WHAT TO DO:
**1)** Answer these from the documentation on optimal estimation in petitRADTRANS:
(a) What is the default value of eigenvalue_floor in laplace_covariance?
(b) What does row 0 hold in the draws returned by _sample_gaussian?
(c) For a point estimate, how many rows do the samples in OptimalEstimationResults contain?
**2)** Resume the documentation on optimal estimation in petitRADTRANS, starting after its final sentence.
== TEXT EXCERPT ==
The path to the saved .npz file.

petitRADTRANS.retrieval.optimal_estimation.laplace_covariance(logdensity, position, *, eigenvalue_floor=1e-08)#

Posterior covariance from the inverse Hessian of -logdensity at position.

This is the Laplace approximation underpinning Rodgers optimal estimation: near the MAP the posterior is approximately Gaussian with covariance equal to the inverse of the curvature (Fisher-information-like) matrix.

Returns (covariance, hessian, is_positive_definite). If the raw Hessian is not positive definite (a poor or saddle-like optimum), its eigenvalues are floored at eigenvalue_floor before inversion and is_positive_definite is False.

petitRADTRANS.retrieval.optimal_estimation._multivariate_normal_logpdf(samples, mean, covariance)#

Gaussian log-density of each row of samples (unconstrained space).

petitRADTRANS.retrieval.optimal_estimation._sample_gaussian(mean, covariance, n_samples, seed)#

Draw n_samples from N(mean, covariance); row 0 is the mean (the MAP).

class petitRADTRANS.retrieval.optimal_estimation.OptimalEstimationResults#

Results emitted by OptimalEstimationSampler.

samples (physical/constrained space, shape (n_draw, n_params)) and log_likelihood (shape (n_draw,)) are the fields consumed by Retrieval._build_samples_from_sampler_results. For a Laplace run the rows are draws from the Gaussian posterior (row 0 is the MAP) and log_likelihood is the Gaussian (Laplace) log-density; for a point estimate there is a single row at the MAP. The true model log-posterior at the MAP is best_logdensity.
===
== ENTRIES ==
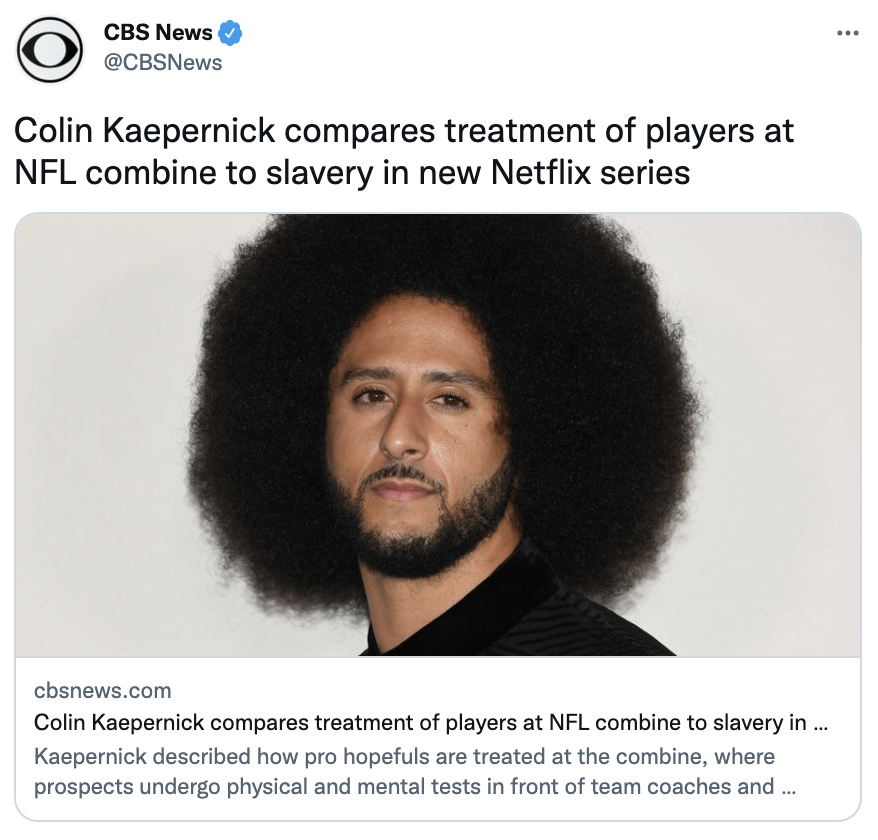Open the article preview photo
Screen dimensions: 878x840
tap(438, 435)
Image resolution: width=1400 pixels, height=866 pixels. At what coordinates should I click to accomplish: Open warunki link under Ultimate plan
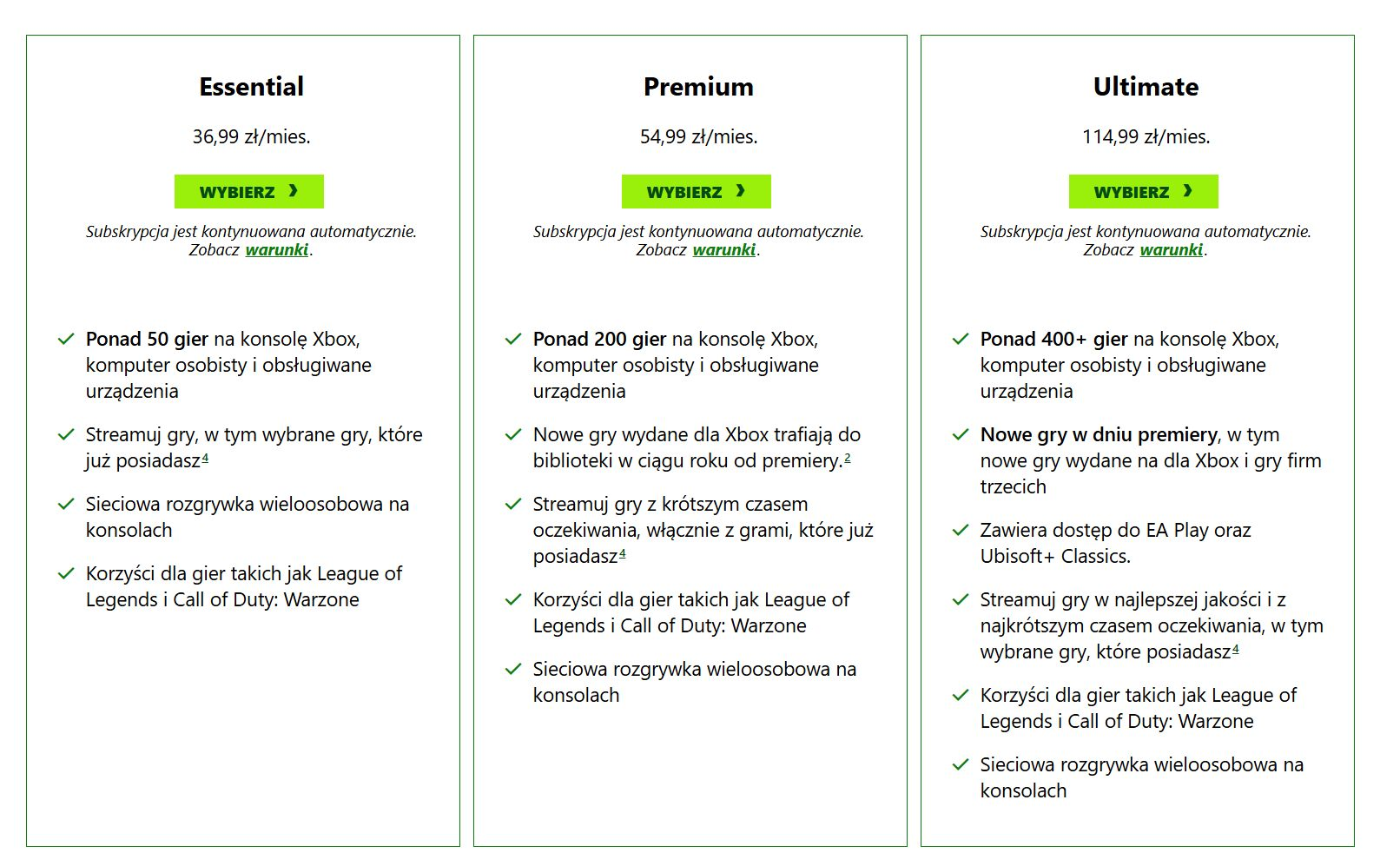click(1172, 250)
===
ANSWERS PER TASK:
**1)**
(a) 1e-08
(b) The mean (the MAP)
(c) A single row, at the MAP

**2)**
samples: numpy.ndarray#
log_likelihood: numpy.ndarray#
best_fit: numpy.ndarray#
best_logdensity: float#
parameter_names: list#
covariance: numpy.ndarray | None = None#
covariance_is_positive_definite: bool | None = None#
unconstrained_samples: numpy.ndarray | None = None#
trace: numpy.ndarray | None = None#
converged: bool = False#
output_file: str | None = None#
metadata_file: str | None = None#
class petitRADTRANS.retrieval.optimal_estimation.OptimalEstimationSampler(log_likelihood_func, prior_func, output_directory, retrieval_name)#

Bases: petitRADTRANS.retrieval.sampler.Sampler

Run an optax MAP optimisation (plus optional Laplace posterior) as a sampler.

Selectable via RetrievalConfig(sampler_type="optimal_estimation") (aliases "optax", "map"). With compute_laplace=True (default) it additionally draws a Gaussian posterior from the inverse Hessian at the optimum, so corner plots and 1-sigma intervals are available; with compute_laplace=False it returns the single MAP point.

results = None#
logdensity = None#
transform_positions = None#
parameter_names = None#
classmethod prepare(context: petitRADTRANS.retrieval.sampler.SamplerContext, **sampler_kwargs)#

Build a sampler instance, run-kwargs, and summary parameters.

Every concrete sampler should override this to assemble its own run kwargs from the common SamplerContext instead of relying on the Retrieval class.

Returns:

(sampler_instance, run_kwargs, summary_parameters)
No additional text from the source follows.